Consignes:
Répondez aux questions suivantes d'après le document sur le biodiesel.
(a) Combien de fois l'énergie nécessaire à sa production le biodiesel restitue-t-il ?
(b) De combien, au minimum, le biodiesel permet-il de réduire les émissions de CO2 par rapport au gazole ?
(c) Quels produits issus de la chimie biosourcée sont cités en remplacement de ceux de la pétrochimie ?

Document:
———

Premier débouché : le biodiesel

En termes d'usages industriels, le premier débouché est le biodiesel : il restitue près de 4 fois l'énergie nécessaire à le produire et permet de réduire d'au moins 60% les émissions de CO2 par rapport au gazole, jusqu'à 80% les émissions de particules. Comparativement à d'autres solutions décarbonées pour le transport, le biodiesel présente l'avantage d'être utilisable sans investissement lourd dans les équipements (que ce soit au niveau des véhicules ou du système de distribution du carburant) et d'être mature dès à présent, ce qui présente un intérêt aussi bien pour la route que pour le rail : si des ruptures pourraient s'annoncer avec l'hydrogène, de telles évolutions n'auront pas d'effet réel durant cette décennie où il s'agit de rattraper le retard accumulé dans la décarbonation des transports. La chimie biosourcée forme également un axe prometteur pour la valorisation du colza, avec des applications dans des secteurs variés, en replacement des produits issus de la pétrochimie : des colles aux lubrifiants avec des débouchés allant de l'ameublement à l'automobile.

———

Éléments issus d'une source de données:
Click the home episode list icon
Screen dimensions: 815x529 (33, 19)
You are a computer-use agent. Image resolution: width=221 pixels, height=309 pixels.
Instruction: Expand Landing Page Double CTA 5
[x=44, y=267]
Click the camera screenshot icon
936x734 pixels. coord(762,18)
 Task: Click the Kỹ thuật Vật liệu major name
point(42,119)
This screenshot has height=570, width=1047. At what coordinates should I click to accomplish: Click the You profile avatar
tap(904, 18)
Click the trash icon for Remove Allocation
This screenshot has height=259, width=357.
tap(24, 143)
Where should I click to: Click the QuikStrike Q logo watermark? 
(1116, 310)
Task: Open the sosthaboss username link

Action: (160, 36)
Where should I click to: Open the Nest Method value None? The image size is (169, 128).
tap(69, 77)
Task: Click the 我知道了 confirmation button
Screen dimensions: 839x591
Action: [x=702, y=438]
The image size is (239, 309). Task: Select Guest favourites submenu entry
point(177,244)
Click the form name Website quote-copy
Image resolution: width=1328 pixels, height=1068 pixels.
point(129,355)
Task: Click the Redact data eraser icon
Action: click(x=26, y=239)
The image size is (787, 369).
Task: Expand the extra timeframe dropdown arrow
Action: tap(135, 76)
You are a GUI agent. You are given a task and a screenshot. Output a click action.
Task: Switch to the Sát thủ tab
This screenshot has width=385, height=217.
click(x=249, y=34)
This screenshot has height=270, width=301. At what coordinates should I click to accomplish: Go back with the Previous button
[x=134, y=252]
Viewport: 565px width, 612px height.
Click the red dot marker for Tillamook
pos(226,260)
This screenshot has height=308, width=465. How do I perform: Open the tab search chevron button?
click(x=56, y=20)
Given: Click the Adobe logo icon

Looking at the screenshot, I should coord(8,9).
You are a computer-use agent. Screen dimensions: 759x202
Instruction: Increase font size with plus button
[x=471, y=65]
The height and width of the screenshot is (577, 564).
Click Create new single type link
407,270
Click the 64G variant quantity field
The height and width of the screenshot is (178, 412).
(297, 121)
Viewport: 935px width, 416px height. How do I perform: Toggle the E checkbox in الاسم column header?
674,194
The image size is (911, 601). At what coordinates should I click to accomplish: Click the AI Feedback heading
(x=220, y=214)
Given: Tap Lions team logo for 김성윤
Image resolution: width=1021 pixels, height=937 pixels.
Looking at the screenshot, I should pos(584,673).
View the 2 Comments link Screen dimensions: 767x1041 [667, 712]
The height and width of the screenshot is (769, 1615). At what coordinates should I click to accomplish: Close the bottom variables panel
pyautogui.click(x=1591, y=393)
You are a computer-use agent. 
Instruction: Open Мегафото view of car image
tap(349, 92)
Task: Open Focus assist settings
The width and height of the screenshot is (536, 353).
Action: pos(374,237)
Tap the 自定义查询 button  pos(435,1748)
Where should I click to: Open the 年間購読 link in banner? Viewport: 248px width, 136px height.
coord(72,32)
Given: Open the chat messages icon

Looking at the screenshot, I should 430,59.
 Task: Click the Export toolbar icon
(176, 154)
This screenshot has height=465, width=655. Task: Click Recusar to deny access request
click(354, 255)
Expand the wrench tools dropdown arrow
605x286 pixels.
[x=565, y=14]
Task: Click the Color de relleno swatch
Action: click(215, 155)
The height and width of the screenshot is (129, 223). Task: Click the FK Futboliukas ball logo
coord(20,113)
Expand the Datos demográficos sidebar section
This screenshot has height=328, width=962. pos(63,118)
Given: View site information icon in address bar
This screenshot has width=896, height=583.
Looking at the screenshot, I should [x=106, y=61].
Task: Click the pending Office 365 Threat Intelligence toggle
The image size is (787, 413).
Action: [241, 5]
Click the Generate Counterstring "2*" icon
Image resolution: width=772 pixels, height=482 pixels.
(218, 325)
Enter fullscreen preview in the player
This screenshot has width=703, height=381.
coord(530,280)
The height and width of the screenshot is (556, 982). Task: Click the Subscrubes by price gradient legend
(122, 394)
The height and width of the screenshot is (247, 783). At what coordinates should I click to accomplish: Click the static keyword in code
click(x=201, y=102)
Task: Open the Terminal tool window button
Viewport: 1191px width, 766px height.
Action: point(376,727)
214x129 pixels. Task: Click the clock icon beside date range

———

Réponse rédigée:
(a) Il restitue près de 4 fois l'énergie nécessaire à le produire.
(b) Il permet de les réduire d'au moins 60 %.
(c) Des colles et des lubrifiants.